Defining these thresholds before launch means the team knows on day one what "working" looks like — and knows on day thirty whether they have it. For context on what maintaining these thresholds costs after launch, see what a custom agent actually costs. For an overview of what custom agents are and when they fit, see what is a custom agent.
What to do when the agent produces wrong outputs after launch
Post-launch failures fall into three categories. Diagnosing the category determines the fix.
Prompt drift. The agent's instructions were written for how the business operated at launch. Business language, process steps, or output requirements have shifted since. Symptom: the error rate on reviewed outputs is rising, but the integration connections are all working. Fix: pull a fresh sample of 20–30 real inputs from the past two weeks, test the existing prompts against them, and update the prompts to cover the new patterns.
Integration drift. A connected tool updated its API, changed a field name, or modified authentication requirements. Symptom: the agent is producing empty outputs, returning stale data, or failing silently on tasks that used to complete. Fix: check the API changelogs for every connected tool. Most changes are announced in advance. Monitor connected tool changelogs as a standard maintenance task, not a reactive one.
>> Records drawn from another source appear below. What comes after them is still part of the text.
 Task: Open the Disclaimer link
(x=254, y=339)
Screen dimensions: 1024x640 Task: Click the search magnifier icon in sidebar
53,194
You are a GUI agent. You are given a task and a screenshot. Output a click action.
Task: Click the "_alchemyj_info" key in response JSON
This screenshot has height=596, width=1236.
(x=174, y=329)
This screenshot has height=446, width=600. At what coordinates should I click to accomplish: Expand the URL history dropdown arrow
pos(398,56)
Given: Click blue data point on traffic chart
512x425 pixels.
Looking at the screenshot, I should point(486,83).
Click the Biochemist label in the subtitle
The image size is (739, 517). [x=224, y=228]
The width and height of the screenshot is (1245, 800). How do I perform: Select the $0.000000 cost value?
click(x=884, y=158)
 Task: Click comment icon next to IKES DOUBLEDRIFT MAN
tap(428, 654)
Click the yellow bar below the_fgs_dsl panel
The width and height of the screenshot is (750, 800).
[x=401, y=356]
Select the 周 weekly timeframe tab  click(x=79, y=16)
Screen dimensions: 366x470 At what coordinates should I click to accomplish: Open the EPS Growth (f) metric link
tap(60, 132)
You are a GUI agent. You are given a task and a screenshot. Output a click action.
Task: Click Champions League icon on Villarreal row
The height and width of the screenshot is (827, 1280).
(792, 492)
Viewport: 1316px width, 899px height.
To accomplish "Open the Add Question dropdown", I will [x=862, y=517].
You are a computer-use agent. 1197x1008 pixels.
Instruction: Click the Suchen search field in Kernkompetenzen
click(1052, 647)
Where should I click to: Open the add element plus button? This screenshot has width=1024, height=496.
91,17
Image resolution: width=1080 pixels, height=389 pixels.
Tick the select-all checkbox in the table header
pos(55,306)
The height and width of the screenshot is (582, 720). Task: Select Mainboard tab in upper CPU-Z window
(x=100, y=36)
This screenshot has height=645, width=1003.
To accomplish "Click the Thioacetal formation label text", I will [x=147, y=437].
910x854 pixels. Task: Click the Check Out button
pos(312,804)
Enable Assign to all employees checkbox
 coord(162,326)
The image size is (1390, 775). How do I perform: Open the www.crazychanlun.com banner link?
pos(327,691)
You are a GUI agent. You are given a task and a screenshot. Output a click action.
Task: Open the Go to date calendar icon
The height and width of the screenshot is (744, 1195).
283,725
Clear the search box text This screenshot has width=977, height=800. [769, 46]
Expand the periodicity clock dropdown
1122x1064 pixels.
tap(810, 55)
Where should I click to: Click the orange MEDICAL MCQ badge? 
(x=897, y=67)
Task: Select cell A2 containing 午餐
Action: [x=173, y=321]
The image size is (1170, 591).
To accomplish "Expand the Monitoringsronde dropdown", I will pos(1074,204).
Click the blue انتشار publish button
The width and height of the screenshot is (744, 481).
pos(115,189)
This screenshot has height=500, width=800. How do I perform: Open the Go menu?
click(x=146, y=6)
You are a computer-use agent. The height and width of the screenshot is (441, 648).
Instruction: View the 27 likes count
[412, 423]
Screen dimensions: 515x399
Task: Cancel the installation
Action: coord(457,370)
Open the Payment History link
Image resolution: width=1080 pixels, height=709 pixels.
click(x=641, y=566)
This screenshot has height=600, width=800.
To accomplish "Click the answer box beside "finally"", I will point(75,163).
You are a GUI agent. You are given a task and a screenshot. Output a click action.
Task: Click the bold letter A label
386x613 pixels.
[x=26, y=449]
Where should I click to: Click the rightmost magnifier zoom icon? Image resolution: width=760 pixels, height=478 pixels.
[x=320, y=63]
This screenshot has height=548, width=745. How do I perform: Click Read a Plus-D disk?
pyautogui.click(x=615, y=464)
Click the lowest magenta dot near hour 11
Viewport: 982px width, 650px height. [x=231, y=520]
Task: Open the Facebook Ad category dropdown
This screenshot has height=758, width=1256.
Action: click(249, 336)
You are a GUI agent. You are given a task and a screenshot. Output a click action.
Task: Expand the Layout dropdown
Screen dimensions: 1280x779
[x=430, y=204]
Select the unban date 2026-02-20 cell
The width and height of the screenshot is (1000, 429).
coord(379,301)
Scope creep. The agent is being asked to handle inputs outside its original brief — new request types, new clients with different formats, new workflows added to the same channel. Symptom: escalation rate rising on a specific input category that was stable before. Fix: review the escalation queue for patterns. If a specific input type is escalating repeatedly, either extend the brief to cover it explicitly, or add it to the exclusion list and route those inputs to a human directly.
All three failure types are easier to address early. A rising error rate ignored for a month produces harder-to-diagnose compound failures than one addressed at first signal.
For ongoing maintenance cost and what it covers, see custom agent cost. For the decision of whether to build custom or use an off-the-shelf platform, see custom vs. off-the-shelf.
Frequently asked questions
How long does it take to build a custom agent? A single well-scoped workflow takes 4–8 weeks from start to launch. The timeline depends on how complete the process documentation is at the start of stage 1, integration complexity, the number of edge cases surfaced in stage 4, and the approval process for prompt changes. Builds that stall most often stall at stage 1 — the workflow was described but not documented in full.
What is the most common reason custom agent builds fail? Ambiguous process documentation. The agent doesn't fail because the model can't do the task — it fails because the instructions don't specify what to do in enough cases. The failure mode is consistent: the agent performs well on common inputs and fails on edge cases that were never explicitly addressed in the workflow document.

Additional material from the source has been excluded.